RECORDS PROVIDED: Begin
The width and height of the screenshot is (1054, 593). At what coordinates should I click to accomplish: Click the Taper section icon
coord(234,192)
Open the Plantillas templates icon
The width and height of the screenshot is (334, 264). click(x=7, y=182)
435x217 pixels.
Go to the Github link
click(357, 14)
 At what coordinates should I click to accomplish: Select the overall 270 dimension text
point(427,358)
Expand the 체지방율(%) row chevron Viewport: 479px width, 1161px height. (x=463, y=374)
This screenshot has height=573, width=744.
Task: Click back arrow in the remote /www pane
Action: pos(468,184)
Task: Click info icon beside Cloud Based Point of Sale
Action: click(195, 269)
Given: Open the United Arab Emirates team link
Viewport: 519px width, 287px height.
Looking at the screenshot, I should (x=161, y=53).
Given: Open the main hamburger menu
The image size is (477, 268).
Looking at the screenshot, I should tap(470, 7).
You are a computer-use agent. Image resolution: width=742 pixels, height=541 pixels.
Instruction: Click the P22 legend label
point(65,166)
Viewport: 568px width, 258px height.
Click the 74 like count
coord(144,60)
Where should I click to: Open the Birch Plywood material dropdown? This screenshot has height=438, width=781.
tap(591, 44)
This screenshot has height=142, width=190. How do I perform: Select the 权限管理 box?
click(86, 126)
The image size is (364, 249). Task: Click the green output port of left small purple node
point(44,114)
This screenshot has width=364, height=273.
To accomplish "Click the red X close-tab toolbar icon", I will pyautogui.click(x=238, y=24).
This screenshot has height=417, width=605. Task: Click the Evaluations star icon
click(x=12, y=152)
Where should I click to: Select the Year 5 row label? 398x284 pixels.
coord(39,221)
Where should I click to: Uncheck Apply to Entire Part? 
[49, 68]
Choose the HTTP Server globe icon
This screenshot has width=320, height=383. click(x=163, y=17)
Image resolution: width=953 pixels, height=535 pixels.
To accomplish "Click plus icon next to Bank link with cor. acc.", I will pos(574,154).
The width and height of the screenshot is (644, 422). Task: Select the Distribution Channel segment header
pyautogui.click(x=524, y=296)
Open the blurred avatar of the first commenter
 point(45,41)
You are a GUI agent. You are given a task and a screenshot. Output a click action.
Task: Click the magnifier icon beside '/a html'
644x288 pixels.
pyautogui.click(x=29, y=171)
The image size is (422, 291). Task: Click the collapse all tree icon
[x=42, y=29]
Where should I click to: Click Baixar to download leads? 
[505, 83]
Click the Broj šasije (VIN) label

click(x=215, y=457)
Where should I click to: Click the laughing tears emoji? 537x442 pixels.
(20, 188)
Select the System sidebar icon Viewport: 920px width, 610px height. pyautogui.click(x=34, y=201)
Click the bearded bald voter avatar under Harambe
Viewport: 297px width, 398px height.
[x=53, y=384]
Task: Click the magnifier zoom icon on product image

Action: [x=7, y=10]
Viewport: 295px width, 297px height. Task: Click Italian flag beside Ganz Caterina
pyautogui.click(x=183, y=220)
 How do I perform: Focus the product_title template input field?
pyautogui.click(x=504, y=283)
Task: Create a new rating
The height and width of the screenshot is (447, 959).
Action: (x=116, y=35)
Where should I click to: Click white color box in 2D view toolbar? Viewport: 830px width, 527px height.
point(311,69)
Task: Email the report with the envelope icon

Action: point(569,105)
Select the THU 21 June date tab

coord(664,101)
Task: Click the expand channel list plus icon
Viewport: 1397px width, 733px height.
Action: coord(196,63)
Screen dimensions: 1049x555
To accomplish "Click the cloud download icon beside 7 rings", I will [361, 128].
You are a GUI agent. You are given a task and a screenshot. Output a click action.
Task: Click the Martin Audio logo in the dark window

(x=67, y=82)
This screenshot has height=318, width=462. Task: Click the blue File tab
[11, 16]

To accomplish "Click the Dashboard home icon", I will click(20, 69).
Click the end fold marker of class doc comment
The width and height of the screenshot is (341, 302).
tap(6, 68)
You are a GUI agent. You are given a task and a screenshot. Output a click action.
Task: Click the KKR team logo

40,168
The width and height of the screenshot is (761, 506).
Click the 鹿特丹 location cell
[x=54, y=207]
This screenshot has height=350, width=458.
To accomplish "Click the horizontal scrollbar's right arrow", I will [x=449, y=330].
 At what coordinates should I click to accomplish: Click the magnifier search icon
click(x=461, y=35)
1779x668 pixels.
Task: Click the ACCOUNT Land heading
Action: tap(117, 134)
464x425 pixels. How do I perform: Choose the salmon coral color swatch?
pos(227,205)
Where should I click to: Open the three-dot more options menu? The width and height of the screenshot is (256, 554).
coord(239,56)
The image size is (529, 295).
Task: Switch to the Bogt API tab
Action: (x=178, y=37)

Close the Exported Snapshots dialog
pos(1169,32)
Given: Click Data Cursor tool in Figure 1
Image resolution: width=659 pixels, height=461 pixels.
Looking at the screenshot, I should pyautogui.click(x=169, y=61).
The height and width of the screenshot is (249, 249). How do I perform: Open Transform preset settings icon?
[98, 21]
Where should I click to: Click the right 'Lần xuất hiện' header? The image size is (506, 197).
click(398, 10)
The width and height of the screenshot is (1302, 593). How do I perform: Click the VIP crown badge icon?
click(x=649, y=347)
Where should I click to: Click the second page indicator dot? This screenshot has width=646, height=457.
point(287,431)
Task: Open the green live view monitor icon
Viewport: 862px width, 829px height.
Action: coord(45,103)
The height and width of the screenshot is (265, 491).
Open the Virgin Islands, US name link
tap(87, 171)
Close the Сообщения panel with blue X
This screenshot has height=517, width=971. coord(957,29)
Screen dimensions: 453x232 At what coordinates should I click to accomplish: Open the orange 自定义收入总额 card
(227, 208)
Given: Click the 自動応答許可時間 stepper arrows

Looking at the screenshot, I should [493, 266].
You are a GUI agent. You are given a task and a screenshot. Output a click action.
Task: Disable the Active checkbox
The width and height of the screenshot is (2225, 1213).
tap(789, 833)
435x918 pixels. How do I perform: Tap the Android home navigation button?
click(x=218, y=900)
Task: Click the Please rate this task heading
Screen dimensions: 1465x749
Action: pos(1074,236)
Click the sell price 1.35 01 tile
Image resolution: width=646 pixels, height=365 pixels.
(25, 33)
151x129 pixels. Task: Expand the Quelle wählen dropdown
RECORDS PROVIDED: End
WORK INSTRUCTIONS
Copy every line in the entries above that has the string "plus" in it.

SOLVED EXERCISE
To accomplish "Click plus icon next to Bank link with cor. acc.", I will pos(574,154).
Task: Click the expand channel list plus icon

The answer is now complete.